Water and food are available to the rats at all times, but the lighting conditions vary according to the intensity of the light source to which the human volunteer is exposed. The light sensor (photodiode) worn on the volunteer’s arm sends the light intensity readings to a smartphone via Arduino microcontroller and Bluetooth. The smartphone with a specifically constructed software then sends these values to the internet and to the computer in the gallery every ten minutes. The software calculates the mean values every 2 hours in a 24-hour period (12 values) and then assigns them in one of 10 logaritmic classes of light intensity and compares them to the threshold value. The threshold value is set according to the data acquired in the literature as the minimal light intensity necessary for the “day” signal to be transmitted through special photoreceptors in the eyes to the suprachiasmatic nucleus (in the hipotalamus), which is the main synchronizer of various body tissue’s clocks (liver, glands, other parts of the brain…). The lighting of the living unit is then synchronized via the microcontroller with the light intensity that our volunteer is exposed to; the analogue illumination of the sensor is thus translated to efective night (“night”) and efective day (“day”), key parameters for our inner biological clock. The “day” in the labyrinth is created by intense LEDs and “night” is mimicked by the low-frequency red light which does not effect the activity of the rat’s suprachiasmatic nucleus, allowing us to observe their behaviour. After several days of coordinated exposure, the circadian rhythms of rats and the human are synchronized.
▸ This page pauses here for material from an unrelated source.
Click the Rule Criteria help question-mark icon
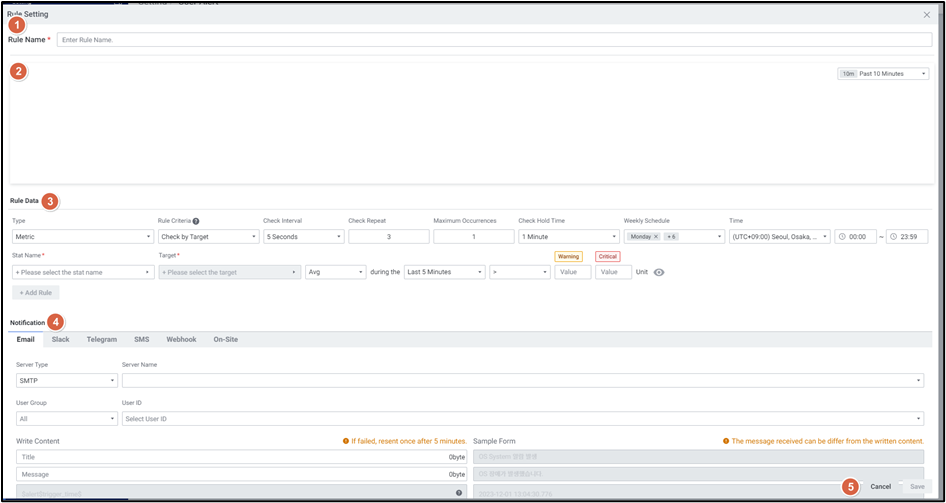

As rats are nocturnal animals their activity cycle is shifted for 12 hours in respect to human activity. The impact of ligting conditions, which humans are exposed to in contemporary society is observed by rat activity and ultrasound vocalizations. The rats’ activity is measured by three beams of infrared light which are disturbed by the movement of the rats. Two ultrasound microphones are also installed. The first one records sound at 22kHz and the second one at 50 kHz. The sounds that the rats make expresses their comfort (45 – 55 kHz) or distress (22 kHz). By recording the sound in these frequency ranges we can estimate the well-being of the animals and at the same time create an unique sound environment.